Il faut être naïf pour penser qu’un seul joueur peut faire la différence dans une équipe de hockey.
N’empêche, les circonstances nous donnent une belle histoire ici avec le retour au jeu d’Alexandros Soumakis en fin de semaine.
Le «marteau grec» a repris sa place dans l’alignement et comme par magie, les Olympiques ont gagné deux fois. Le p’tit bonhomme de 5’5’’ avait raté quatre matches. Les Olympiques les ont tous perdus. Avant de se blesser, Gatineau traversait une série de quatre victoires consécutives.
Mine de rien, quand Soumakis a joué, les Olympiques ont gagné leurs six derniers matches!
Bon, OK, les adversaires du dernier week-end n’étaient pas les plus redoutables. Drummondville n’a pas la même force de frappe sans Couturier, Palat et Jean-Philippe Mathieu, leur défenseur numéro un de 20 ans. Les Huskies, l’équipe la plus jeune de la ligue, étaient tout aussi vulnérables face à la vitesse de Soumakis, Pageau et Hyka samedi.
N’empêche, Soumakis a terminé le week-end avec trois buts et une passe pour se retrouver avec 15 points en 13 matches. Pour un p’tit bonhomme de 17 ans, c’est assez impressionnant.
En fin de semaine, Soumakis a utilisé tous les outils de son coffre pour se signaler, particulièrement son marteau!
Il a beau mesuré 5’5’’, il est solide comme le roc. On dirait que ses adversaires sont insultés de se retrouver les quatre fers en l’air lorsqu’ils se font «défoncer» par cette petite bébitte! C’est plus fort qu’eux. Ils doivent répliquer. Samedi, ça a donné trois avantages numériques aux Olympiques et ils en ont profité pour marquer deux fois. Soumakis s’est même servi lui-même avec un tir sur réception dans la lucarne qui n’a laissé aucune chance au gardien Robin Gusse.
Soumakis a des outils intéressants: un coup de patin explosif, de l’énergie, un lancer puissant et lourd, une touche offensive certaine et il frappe comme un train.

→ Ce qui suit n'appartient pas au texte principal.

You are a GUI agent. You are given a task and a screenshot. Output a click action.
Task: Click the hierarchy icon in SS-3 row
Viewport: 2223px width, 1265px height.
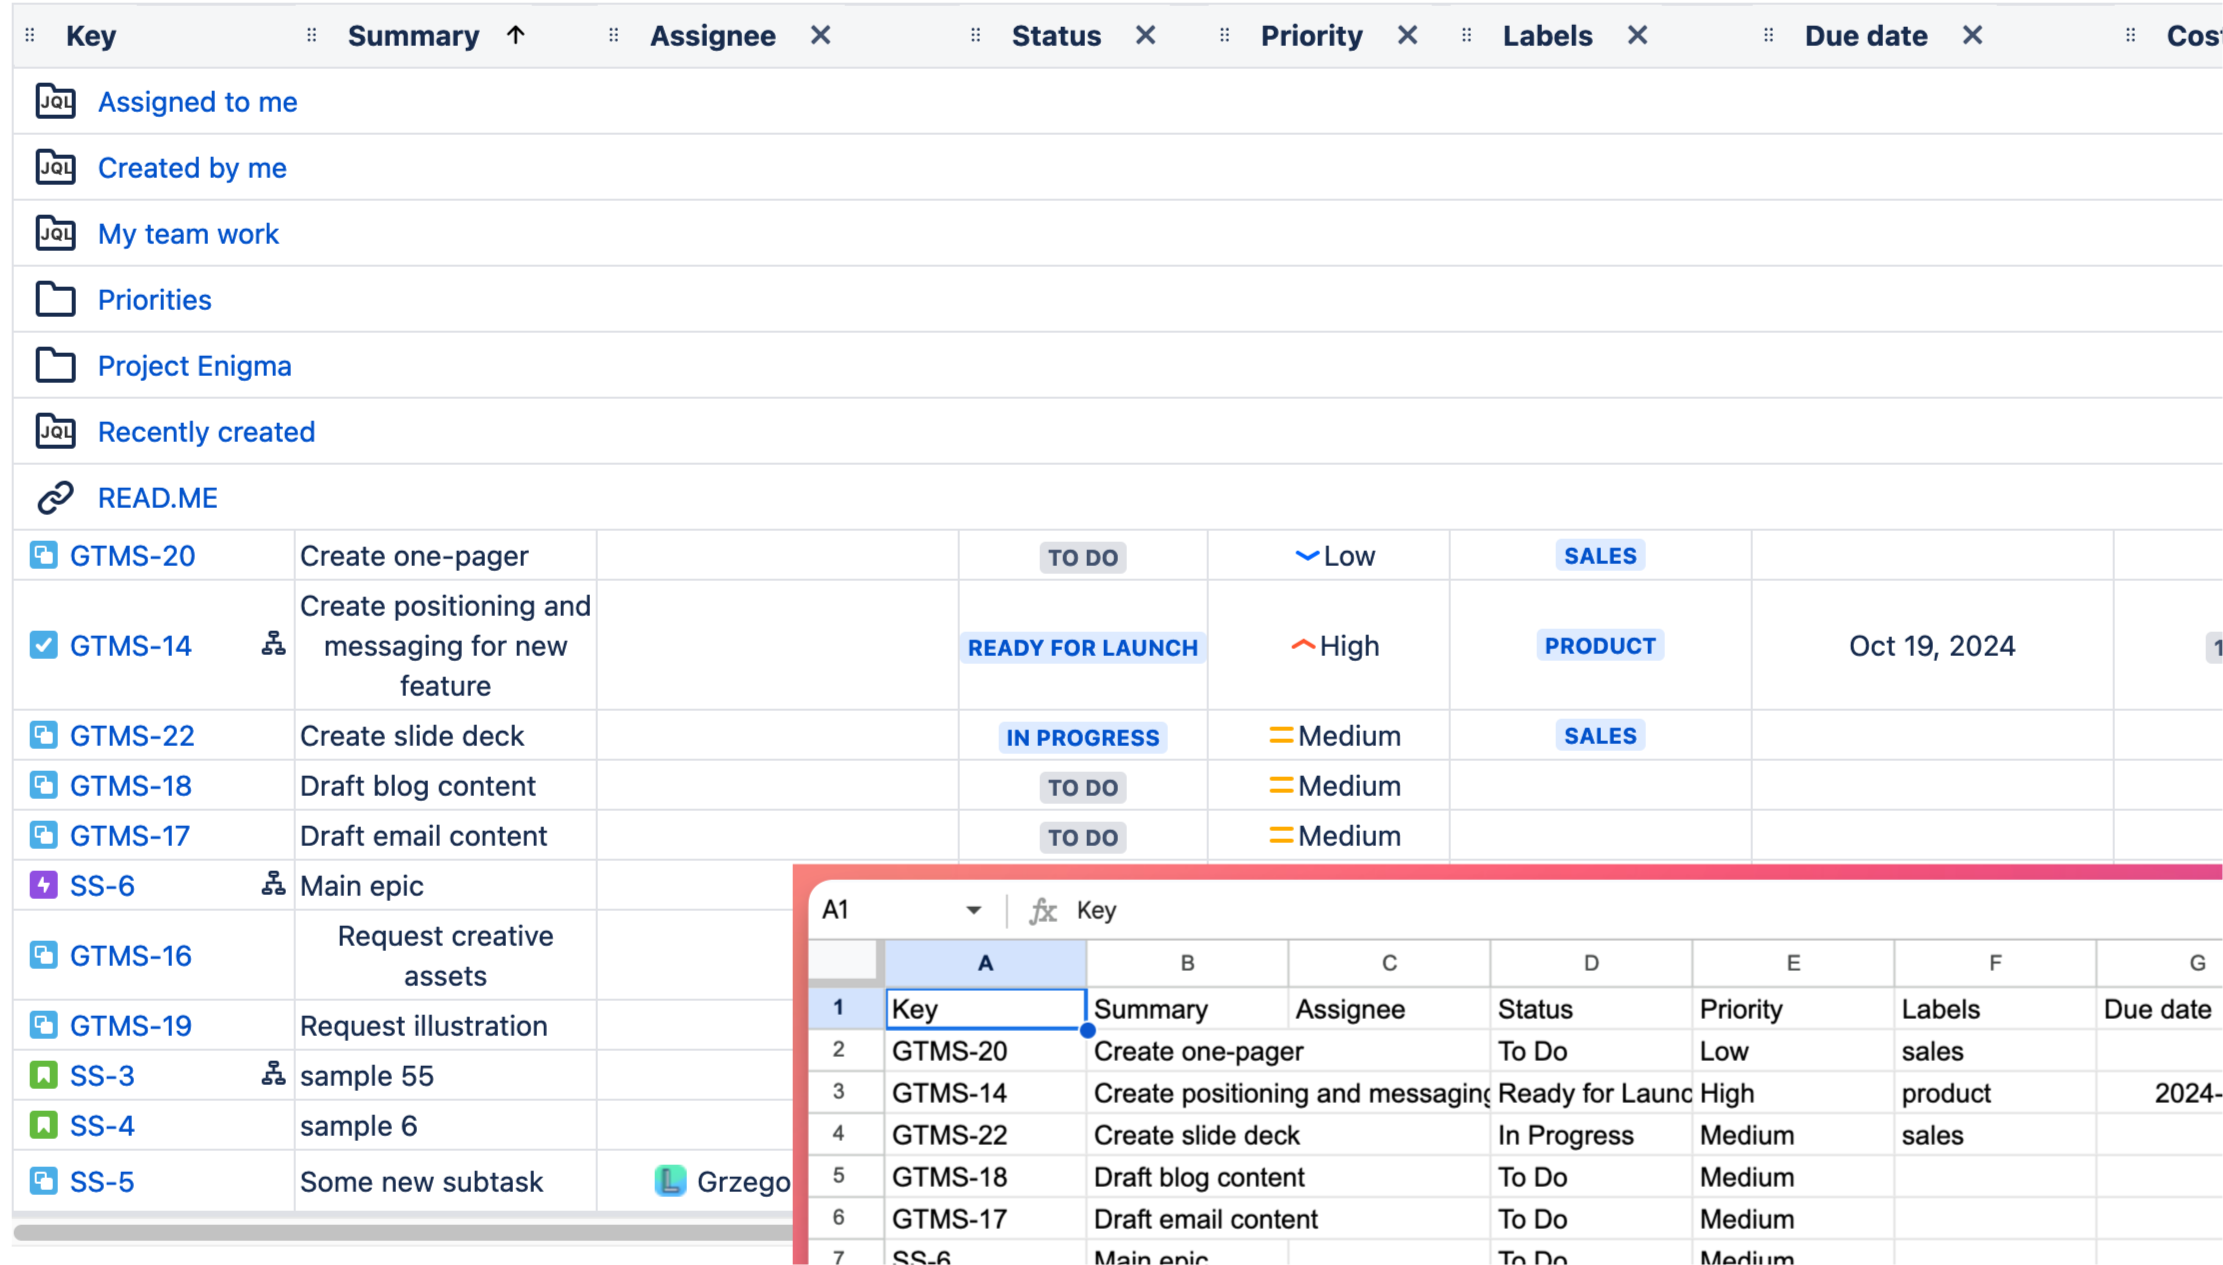(x=273, y=1074)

Quand il utilise tous ces atouts, il devient un joueur dominant. Paraît que ça ne vient pas toujours naturellement et qu’il doit se faire rappeler à l’ordre de temps à autre. Là-dessus, Soumakis est tombé sur le bon coach. Benoît Groulx ne le lâchera pas d’une semelle!
Soumakis est fort à 17 ans. J’imagine de quoi ça pourrait avoir l’air à 20 ans!
5’5’’ et 194 livres. C’est son année de repêchage. D’après vous, est-ce trop petit pour être repêché dans la LNH?
Nathan Gerbe (5’5’’, 173 livres) arrive à s’illustrer chez les Sabres de Buffalo cette année. Il avait été sélectionné en 5e ronde en 2005. Il est devenu un régulier la saison dernière à 23 ans.
Soumakis peut-il s’inspirer de lui et suivre son cheminement?